------ Dataset entries
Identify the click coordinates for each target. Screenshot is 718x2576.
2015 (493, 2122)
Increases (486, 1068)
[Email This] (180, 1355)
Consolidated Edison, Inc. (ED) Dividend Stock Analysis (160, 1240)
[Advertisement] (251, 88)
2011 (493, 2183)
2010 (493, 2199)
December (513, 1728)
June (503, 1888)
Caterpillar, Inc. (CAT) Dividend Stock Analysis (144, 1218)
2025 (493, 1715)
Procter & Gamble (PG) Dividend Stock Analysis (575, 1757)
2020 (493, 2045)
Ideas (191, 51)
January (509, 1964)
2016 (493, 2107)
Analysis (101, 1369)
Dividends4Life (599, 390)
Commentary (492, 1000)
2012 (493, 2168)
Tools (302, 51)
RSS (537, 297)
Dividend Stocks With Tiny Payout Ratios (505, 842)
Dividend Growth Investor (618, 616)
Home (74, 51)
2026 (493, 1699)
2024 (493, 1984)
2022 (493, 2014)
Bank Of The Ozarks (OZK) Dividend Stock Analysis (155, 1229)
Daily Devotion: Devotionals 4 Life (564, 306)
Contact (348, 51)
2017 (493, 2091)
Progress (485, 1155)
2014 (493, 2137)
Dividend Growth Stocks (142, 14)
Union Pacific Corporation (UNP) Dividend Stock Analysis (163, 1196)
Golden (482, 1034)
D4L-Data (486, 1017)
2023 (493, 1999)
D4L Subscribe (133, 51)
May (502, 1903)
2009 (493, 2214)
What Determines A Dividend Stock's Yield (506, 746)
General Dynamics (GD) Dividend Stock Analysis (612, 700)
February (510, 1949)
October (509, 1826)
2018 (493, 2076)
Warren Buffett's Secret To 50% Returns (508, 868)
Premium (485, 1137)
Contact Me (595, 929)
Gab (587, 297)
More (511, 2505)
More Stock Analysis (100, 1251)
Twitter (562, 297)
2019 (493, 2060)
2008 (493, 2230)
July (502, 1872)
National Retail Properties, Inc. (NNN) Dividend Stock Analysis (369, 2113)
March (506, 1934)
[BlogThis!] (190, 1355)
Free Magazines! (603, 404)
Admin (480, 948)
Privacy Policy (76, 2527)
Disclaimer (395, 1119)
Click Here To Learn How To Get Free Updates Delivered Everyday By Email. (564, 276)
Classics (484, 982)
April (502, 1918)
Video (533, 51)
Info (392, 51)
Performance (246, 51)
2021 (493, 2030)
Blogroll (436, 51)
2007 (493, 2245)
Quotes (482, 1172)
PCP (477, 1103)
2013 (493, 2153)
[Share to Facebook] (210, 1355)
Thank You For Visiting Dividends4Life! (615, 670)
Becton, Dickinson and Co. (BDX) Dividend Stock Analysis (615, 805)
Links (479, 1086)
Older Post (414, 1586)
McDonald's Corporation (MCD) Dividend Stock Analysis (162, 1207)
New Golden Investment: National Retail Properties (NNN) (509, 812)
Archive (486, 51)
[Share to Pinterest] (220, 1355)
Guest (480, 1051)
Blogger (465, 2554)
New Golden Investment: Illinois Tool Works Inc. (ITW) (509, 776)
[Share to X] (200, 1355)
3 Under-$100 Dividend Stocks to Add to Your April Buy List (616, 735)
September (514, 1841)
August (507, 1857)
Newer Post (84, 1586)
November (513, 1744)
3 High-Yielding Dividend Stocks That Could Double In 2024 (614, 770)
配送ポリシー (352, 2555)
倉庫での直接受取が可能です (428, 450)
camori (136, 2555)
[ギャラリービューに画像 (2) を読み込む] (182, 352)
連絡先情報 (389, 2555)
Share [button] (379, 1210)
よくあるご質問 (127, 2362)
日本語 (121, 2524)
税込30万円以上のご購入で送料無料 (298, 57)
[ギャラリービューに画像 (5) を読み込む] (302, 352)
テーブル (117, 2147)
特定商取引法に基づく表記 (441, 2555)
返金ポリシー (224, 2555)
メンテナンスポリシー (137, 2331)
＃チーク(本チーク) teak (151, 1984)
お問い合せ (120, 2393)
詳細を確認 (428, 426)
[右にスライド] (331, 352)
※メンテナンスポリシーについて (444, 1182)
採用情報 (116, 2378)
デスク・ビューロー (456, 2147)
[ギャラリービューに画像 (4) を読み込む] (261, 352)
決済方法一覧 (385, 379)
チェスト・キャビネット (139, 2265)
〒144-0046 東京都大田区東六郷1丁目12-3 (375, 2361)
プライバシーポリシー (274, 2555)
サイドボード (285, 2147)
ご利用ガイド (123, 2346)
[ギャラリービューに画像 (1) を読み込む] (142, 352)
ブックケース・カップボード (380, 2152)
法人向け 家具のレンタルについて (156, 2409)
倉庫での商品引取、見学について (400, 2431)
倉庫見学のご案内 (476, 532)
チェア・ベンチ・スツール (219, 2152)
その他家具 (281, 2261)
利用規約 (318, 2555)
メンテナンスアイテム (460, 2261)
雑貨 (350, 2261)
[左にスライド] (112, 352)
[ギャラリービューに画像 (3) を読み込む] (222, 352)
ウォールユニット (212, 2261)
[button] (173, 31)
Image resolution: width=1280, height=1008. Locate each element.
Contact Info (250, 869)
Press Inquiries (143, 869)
------------
• Goal of the exercise:
Transcribe the records above from the line holding "Analysis (101, 1369)" down to the line holding "Older Post (414, 1586)", inclusive, without adding anything.

• Output for this task:
Analysis (101, 1369)
Dividends4Life (599, 390)
Commentary (492, 1000)
2012 (493, 2168)
Tools (302, 51)
RSS (537, 297)
Dividend Stocks With Tiny Payout Ratios (505, 842)
Dividend Growth Investor (618, 616)
Home (74, 51)
2026 (493, 1699)
2024 (493, 1984)
2022 (493, 2014)
Bank Of The Ozarks (OZK) Dividend Stock Analysis (155, 1229)
Daily Devotion: Devotionals 4 Life (564, 306)
Contact (348, 51)
2017 (493, 2091)
Progress (485, 1155)
2014 (493, 2137)
Dividend Growth Stocks (142, 14)
Union Pacific Corporation (UNP) Dividend Stock Analysis (163, 1196)
Golden (482, 1034)
D4L-Data (486, 1017)
2023 (493, 1999)
D4L Subscribe (133, 51)
May (502, 1903)
2009 (493, 2214)
What Determines A Dividend Stock's Yield (506, 746)
General Dynamics (GD) Dividend Stock Analysis (612, 700)
February (510, 1949)
October (509, 1826)
2018 (493, 2076)
Warren Buffett's Secret To 50% Returns (508, 868)
Premium (485, 1137)
Contact Me (595, 929)
Gab (587, 297)
More (511, 2505)
More Stock Analysis (100, 1251)
Twitter (562, 297)
2019 (493, 2060)
2008 (493, 2230)
July (502, 1872)
National Retail Properties, Inc. (NNN) Dividend Stock Analysis (369, 2113)
March (506, 1934)
[BlogThis!] (190, 1355)
Free Magazines! (603, 404)
Admin (480, 948)
Privacy Policy (76, 2527)
Disclaimer (395, 1119)
Click Here To Learn How To Get Free Updates Delivered Everyday By Email. (564, 276)
Classics (484, 982)
April (502, 1918)
Video (533, 51)
Info (392, 51)
Performance (246, 51)
2021 (493, 2030)
Blogroll (436, 51)
2007 (493, 2245)
Quotes (482, 1172)
PCP (477, 1103)
2013 (493, 2153)
[Share to Facebook] (210, 1355)
Thank You For Visiting Dividends4Life! (615, 670)
Becton, Dickinson and Co. (BDX) Dividend Stock Analysis (615, 805)
Links (479, 1086)
Older Post (414, 1586)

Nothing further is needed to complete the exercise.